— start of Dataset rows —
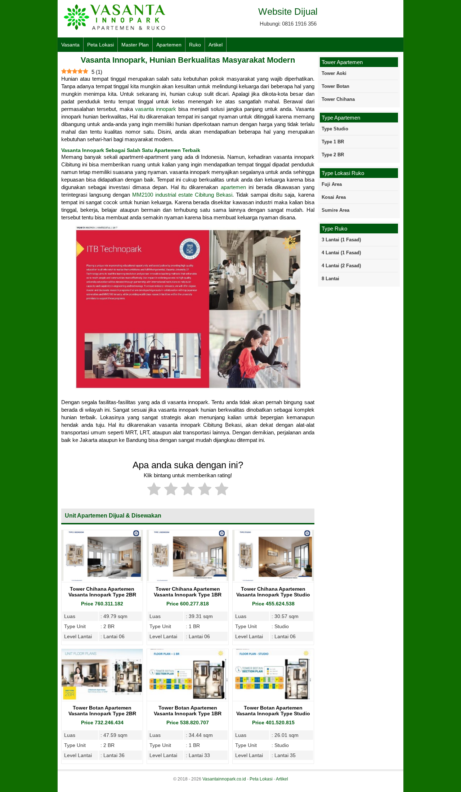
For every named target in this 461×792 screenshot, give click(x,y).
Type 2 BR (333, 154)
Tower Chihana (338, 99)
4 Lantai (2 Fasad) (341, 265)
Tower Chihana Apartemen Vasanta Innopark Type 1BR (187, 592)
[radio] (154, 490)
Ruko (195, 45)
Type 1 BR (333, 141)
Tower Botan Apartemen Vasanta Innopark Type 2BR (102, 710)
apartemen (233, 187)
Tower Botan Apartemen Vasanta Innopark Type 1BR (187, 710)
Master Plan (135, 45)
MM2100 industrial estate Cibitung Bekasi (182, 195)
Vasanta (70, 45)
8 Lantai (330, 278)
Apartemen (169, 45)
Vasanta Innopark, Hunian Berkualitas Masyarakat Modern (188, 59)
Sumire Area (335, 210)
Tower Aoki (334, 73)
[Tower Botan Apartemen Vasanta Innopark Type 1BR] (187, 698)
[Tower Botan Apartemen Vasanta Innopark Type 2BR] (102, 698)
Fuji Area (332, 184)
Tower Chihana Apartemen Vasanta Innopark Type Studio (273, 592)
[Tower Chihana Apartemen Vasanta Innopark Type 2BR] (102, 579)
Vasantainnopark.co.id (224, 779)
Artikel (216, 45)
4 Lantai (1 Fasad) (341, 252)
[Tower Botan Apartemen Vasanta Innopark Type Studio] (273, 698)
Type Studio (335, 128)
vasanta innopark (155, 109)
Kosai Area (334, 197)
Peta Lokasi (100, 45)
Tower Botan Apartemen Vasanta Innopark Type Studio (273, 710)
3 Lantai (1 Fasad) (341, 239)
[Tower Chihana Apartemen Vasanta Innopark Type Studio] (273, 579)
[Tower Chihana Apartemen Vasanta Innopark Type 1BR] (187, 579)
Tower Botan (335, 86)
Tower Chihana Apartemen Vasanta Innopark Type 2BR (102, 592)
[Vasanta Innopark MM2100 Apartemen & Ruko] (115, 29)
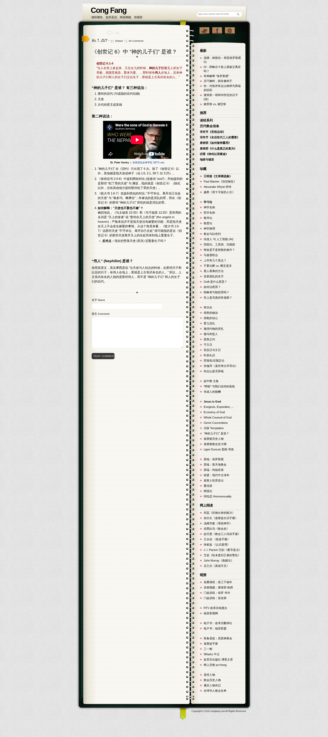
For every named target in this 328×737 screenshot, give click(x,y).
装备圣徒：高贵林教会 (218, 638)
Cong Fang (108, 10)
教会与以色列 (212, 233)
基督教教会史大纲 (215, 444)
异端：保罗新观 (214, 459)
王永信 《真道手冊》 (217, 539)
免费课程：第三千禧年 (218, 582)
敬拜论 (208, 217)
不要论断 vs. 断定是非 (218, 265)
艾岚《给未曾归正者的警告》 (222, 555)
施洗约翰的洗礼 (214, 328)
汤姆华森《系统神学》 (218, 523)
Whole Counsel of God (218, 417)
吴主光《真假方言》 (216, 565)
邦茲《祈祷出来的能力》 (219, 512)
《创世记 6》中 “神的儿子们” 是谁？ (134, 52)
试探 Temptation (214, 428)
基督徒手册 (211, 643)
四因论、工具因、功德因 (219, 244)
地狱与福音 (207, 159)
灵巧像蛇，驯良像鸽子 (218, 81)
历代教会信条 (209, 126)
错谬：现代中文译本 (216, 475)
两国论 (208, 491)
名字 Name (98, 299)
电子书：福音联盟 (215, 628)
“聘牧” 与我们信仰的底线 (219, 386)
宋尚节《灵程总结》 (213, 131)
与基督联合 (211, 255)
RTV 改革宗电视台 (215, 608)
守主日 (208, 344)
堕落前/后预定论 (214, 360)
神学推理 (209, 228)
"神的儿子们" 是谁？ (216, 433)
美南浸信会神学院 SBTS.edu (148, 162)
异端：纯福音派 (214, 469)
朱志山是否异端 (214, 371)
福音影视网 (211, 613)
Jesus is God (212, 401)
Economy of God (214, 412)
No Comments (136, 41)
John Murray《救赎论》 (219, 560)
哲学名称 (209, 212)
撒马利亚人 (211, 334)
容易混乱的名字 (214, 276)
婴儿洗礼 (209, 323)
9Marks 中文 (212, 654)
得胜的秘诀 (211, 312)
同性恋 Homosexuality (218, 496)
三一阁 (208, 648)
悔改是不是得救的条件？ (219, 249)
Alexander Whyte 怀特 (217, 186)
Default (119, 41)
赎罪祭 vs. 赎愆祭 (215, 104)
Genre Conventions (216, 422)
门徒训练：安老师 (215, 598)
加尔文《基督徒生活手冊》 (221, 518)
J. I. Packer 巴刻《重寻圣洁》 (222, 549)
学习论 (208, 202)
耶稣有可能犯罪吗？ (216, 292)
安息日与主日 (212, 350)
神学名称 (209, 207)
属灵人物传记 (212, 685)
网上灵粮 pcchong (215, 664)
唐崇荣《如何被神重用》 (215, 142)
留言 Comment (101, 313)
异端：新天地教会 (215, 464)
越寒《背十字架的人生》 (219, 192)
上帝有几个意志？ (215, 260)
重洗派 (208, 485)
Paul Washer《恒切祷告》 (220, 181)
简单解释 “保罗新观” (216, 76)
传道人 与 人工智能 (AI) (218, 239)
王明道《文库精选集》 (218, 176)
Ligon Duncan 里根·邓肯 (219, 449)
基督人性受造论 (214, 480)
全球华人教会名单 (215, 690)
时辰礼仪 (209, 355)
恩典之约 (209, 339)
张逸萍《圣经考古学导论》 (221, 365)
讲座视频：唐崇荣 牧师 (218, 587)
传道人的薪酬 (212, 391)
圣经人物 (209, 674)
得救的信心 (211, 318)
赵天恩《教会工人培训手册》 (222, 534)
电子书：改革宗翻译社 (218, 623)
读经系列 (206, 120)
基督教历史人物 (214, 438)
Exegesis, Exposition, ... (218, 406)
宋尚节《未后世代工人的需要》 (220, 137)
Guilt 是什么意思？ (215, 281)
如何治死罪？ (212, 287)
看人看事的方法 (214, 271)
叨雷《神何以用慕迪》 (214, 154)
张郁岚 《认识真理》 (217, 544)
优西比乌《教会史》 (216, 528)
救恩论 (208, 223)
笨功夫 (208, 307)
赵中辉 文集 (211, 381)
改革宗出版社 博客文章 (218, 659)
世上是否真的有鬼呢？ (218, 297)
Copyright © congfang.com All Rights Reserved (219, 711)
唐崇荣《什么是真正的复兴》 (218, 148)
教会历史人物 (212, 680)
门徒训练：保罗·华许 (217, 592)
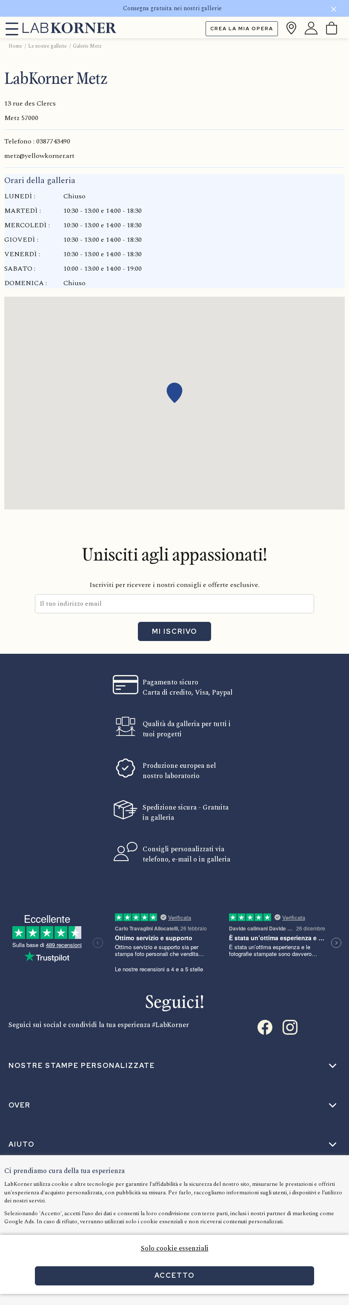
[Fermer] (333, 10)
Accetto (174, 1275)
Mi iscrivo (174, 631)
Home (15, 46)
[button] (174, 392)
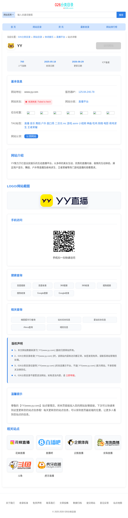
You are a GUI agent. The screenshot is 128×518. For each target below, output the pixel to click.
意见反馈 (104, 503)
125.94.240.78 (86, 92)
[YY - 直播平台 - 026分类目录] (64, 5)
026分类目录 (24, 37)
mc (64, 123)
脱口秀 (50, 123)
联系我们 (50, 503)
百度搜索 (21, 285)
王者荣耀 (32, 127)
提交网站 (90, 503)
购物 (100, 123)
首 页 (13, 27)
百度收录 (42, 285)
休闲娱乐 (49, 37)
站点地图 (117, 503)
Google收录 (64, 293)
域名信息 (64, 327)
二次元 (58, 123)
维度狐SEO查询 (28, 320)
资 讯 (61, 27)
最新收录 (85, 27)
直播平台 (60, 37)
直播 (26, 123)
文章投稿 (64, 503)
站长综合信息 (64, 320)
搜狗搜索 (107, 285)
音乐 (32, 123)
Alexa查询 (28, 327)
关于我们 (10, 503)
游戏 (69, 123)
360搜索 (64, 285)
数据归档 (77, 503)
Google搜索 (42, 293)
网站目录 (37, 27)
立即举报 (70, 375)
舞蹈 (38, 123)
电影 (106, 123)
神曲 (89, 123)
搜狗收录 (21, 293)
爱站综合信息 (100, 320)
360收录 (85, 285)
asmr (75, 123)
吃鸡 (94, 123)
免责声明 (37, 503)
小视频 (82, 123)
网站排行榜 (111, 27)
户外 (43, 123)
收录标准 (23, 503)
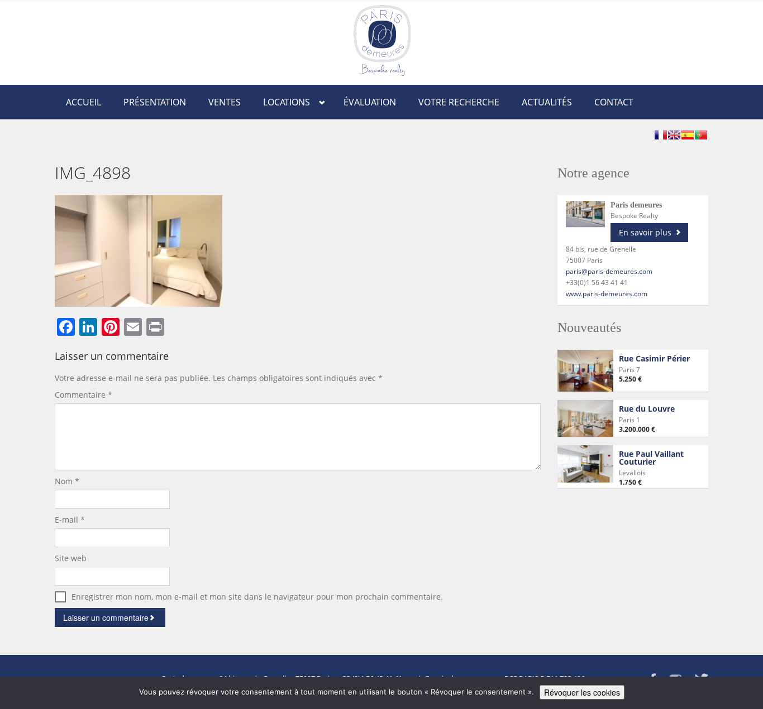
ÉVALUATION (370, 102)
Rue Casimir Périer (654, 358)
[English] (674, 135)
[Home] (382, 40)
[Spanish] (687, 135)
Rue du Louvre (647, 408)
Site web (71, 558)
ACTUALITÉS (547, 102)
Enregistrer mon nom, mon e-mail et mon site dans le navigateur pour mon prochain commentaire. (257, 596)
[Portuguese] (701, 135)
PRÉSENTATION (154, 102)
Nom (67, 481)
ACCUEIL (83, 102)
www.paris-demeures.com (606, 293)
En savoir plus (645, 232)
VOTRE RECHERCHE (458, 102)
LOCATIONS (286, 102)
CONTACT (613, 102)
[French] (661, 135)
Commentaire (83, 394)
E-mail (70, 519)
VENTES (224, 102)
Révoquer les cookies (582, 692)
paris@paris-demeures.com (609, 271)
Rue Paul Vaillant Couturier (651, 457)
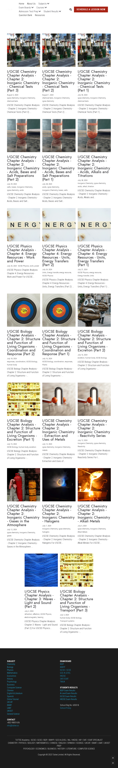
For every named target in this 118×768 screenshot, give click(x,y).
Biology (10, 667)
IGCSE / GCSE (65, 670)
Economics (11, 676)
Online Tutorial (13, 699)
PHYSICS (22, 743)
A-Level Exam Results (68, 693)
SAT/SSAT (64, 679)
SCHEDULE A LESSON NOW (91, 9)
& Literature (17, 693)
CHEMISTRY (12, 743)
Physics (10, 670)
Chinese (10, 690)
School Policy (65, 708)
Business (11, 685)
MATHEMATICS (43, 743)
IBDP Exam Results (67, 690)
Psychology (12, 682)
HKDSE (63, 676)
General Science (13, 714)
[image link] (11, 9)
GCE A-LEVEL (65, 673)
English (10, 693)
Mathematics (12, 673)
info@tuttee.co (13, 725)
— end of Dataset rows —
◆ Aim of the task:
Starting at the line with "School Policy (65, 708)" and continuing through the last of the items, write the lines out again with "Psychology" replaced by "Sociology" and nothing else altered.

◆ Solution for this exercise:
School Policy (65, 708)
Business (11, 685)
MATHEMATICS (43, 743)
IBDP Exam Results (67, 690)
Sociology (12, 682)
HKDSE (63, 676)
General Science (13, 714)
[image link] (11, 9)
GCE A-LEVEL (65, 673)
English (10, 693)
Mathematics (12, 673)
info@tuttee.co (13, 725)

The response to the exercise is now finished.